A natureza duradoura da pesquisa não diminuiu o entusiasmo daqueles que a conduzem.
Embora seus hábitos de nidificação provavelmente sejam anteriores à cidade de Nova York em sua forma moderna, essas aves pernaltas enfrentam consistentemente a perda de habitat devido a desenvolvimentos costeiros, perturbações humanas, predação e elevação do nível do mar. Sua saúde e comportamento também podem ser impactados por poluentes ou contaminantes em cursos d’água locais.
Atualmente, essas aves pernaltas nidificam em seis das muitas ilhas pequenas e desocupadas ao longo do litoral da cidade. Embora sejam capazes de se aclimatar a um pequeno nível de presença humana, humanos entrando em sua área podem fazer com que colônias inteiras de aves pernaltas abandonem uma ilha, ou não retornem a ela no ano seguinte.
“Manter-se longe de ilhas onde há sinalização para pássaros nidificando é importante”, disse Curley. “Não queremos perder a colônia porque uma pessoa decidiu que queria fazer uma fogueira em uma ilha.”

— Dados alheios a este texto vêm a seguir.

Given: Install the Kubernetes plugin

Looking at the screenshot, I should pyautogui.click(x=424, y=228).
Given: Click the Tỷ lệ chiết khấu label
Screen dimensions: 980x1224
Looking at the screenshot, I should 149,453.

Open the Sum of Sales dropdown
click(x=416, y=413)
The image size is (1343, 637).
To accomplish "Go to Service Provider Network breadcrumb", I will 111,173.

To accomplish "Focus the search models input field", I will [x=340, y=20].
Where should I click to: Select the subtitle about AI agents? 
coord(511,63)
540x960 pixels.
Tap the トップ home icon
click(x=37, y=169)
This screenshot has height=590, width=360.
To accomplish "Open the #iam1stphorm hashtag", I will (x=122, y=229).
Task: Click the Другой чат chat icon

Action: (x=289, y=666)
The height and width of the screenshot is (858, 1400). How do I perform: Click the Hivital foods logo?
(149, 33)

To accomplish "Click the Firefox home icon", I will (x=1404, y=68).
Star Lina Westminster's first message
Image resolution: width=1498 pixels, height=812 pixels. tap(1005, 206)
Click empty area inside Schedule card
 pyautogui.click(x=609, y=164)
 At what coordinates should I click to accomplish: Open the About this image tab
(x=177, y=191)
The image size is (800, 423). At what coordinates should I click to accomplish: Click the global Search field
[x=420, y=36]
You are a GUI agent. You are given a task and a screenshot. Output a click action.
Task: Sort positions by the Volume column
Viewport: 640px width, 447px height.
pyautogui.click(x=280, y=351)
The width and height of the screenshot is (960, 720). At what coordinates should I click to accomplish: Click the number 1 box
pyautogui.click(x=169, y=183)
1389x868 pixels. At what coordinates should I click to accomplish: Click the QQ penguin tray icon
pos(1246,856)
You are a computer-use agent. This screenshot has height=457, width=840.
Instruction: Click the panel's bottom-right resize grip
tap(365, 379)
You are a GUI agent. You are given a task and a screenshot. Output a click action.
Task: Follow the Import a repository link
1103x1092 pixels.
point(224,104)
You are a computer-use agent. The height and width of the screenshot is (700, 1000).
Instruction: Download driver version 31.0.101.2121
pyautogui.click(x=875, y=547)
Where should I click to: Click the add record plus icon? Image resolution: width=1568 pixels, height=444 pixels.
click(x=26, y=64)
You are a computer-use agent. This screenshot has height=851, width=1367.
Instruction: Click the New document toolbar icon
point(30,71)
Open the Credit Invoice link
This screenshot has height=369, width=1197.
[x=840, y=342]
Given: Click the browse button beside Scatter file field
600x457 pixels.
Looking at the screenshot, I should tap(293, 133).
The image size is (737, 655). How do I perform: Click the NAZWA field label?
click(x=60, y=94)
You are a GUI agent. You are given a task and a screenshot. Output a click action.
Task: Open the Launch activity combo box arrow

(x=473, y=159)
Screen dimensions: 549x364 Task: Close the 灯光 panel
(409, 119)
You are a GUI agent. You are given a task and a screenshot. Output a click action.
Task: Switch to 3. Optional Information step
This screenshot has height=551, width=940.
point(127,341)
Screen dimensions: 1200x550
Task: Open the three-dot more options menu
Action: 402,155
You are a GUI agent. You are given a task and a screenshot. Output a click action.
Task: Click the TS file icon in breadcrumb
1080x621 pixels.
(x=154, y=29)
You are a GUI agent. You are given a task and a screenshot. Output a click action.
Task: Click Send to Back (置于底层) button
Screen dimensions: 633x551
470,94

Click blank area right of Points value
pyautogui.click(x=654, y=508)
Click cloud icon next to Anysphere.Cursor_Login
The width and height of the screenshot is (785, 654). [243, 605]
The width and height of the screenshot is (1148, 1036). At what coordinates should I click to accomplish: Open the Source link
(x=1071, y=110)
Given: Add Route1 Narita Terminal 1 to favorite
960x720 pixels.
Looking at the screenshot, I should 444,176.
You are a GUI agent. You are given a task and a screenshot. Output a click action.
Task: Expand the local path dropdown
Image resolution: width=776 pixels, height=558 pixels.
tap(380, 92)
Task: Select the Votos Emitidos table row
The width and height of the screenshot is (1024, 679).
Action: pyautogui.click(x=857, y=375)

Os humanos também podem ter impactos indiretos nessas populações de pássaros. De acordo com a bird alliance, quando moradores locais soltam predadores como guaxinins em espaços verdes ao longo da costa, isso também tem consequências não intencionais. Sabe-se que os guaxinins nadam até as ilhas ao alcance, caçando as aves pernaltas menores e seus filhotes. Pássaros como garças-brancas e íbis geralmente fazem ninhos em arbustos mais próximos do solo, o que os torna mais vulneráveis a esses tipos de predadores.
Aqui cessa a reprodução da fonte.